The delay elements used to construct the delay lines are typically
designed to optimize their delay matching.  In typical delay line
implementations, the signals through the delay lines are free
running.  This can lead to significant power dissipation within the
delay lines.  This disclosure addresses the design of a delay element
which can be powered-off when not selected, leading to lower overall
power dissipation.

      A typical implementation of the delay element is shown in Fig.
1.  The delay element consists of two series p-channel devices, Q1
and Q2, connected to two series n-channel devices, Q3 and Q4.
Transistors Q3 and Q2 form an inverter through which the input signal
is propagated with some delay.  Transistors Q1 and Q4 form current
sources whose gates are tied to regulated bias voltages.  By
controlling the bias voltages on the gates of Q1 and Q4, the delay is
controlled through the inverter formed by Q2 and Q3.

      The delay chain is formed by connecting 'n' delay elements in
series.  The outputs of the delay element are connected to a delay
element input and output buffer.  The output buffer is used to
provide a constant loading at the delay element output.  The buffered
output is then fed to a 1 of 'n' selector from which a delayed signal
is selected.  In this implementation, the entire length of the delay
line switches at the frequency of the input to the delay line.  In
addition, the output buffers and the selector inputs also switch at
the input frequency.  The selectors themselves may be comprised of
several stages of circuitry, which is usually the case for large
width selectors made up of multiple smaller input width selectors.
The combination of the delay line, output buffer, and selector
switching results in a large amount of unwanted power dissipation.

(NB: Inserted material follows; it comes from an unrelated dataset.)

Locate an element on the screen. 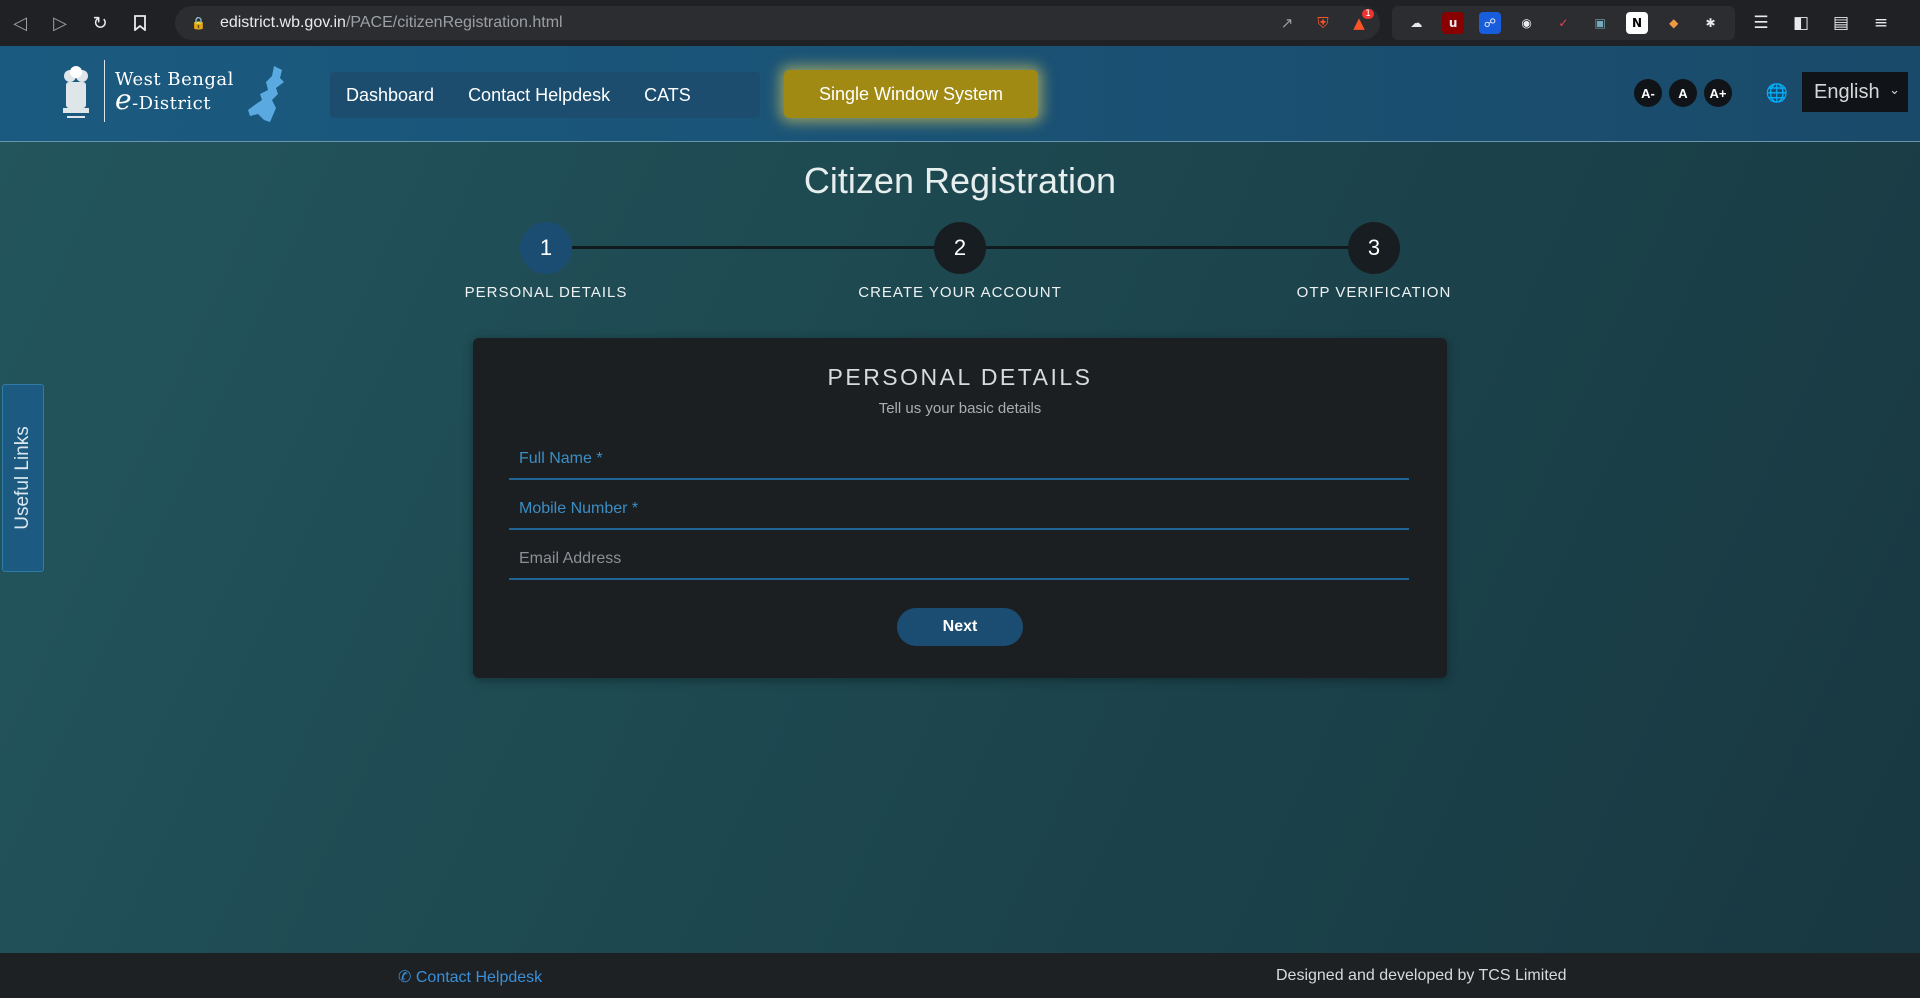  footer-contact-helpdesk-link: ✆ Contact Helpdesk is located at coordinates (470, 977). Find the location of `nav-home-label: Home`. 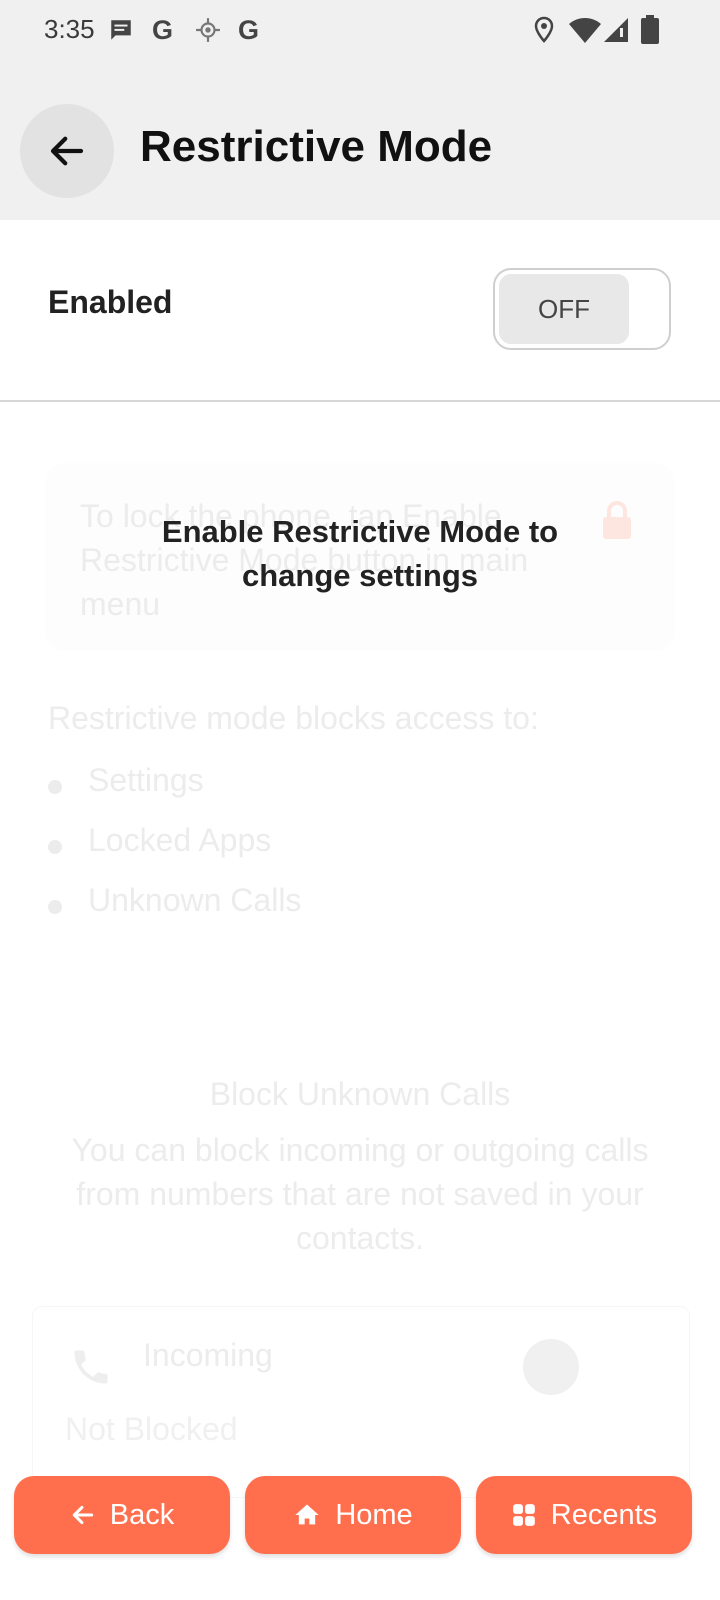

nav-home-label: Home is located at coordinates (374, 1514).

      The modified delay element in Fig. 2 can be used to reduce the
power dissipation.  The circuit consists of two series p-channel
devices, Q1 and Q2, and three series n-channel, Q3, Q4, and Q7.  The
devices Q2 and Q3 again form an inverter through which the input
signal is propagated; devices Q1 and Q4 form the current sources by
which the delay through the delay element is determined.  An
additional device Q7 is inserted whose gate is tied to the decode
signal.  The circuit functions as follows:  when the decode signal is
enabled, device Q7 is on and the delay element propagates the input
signal.  If the...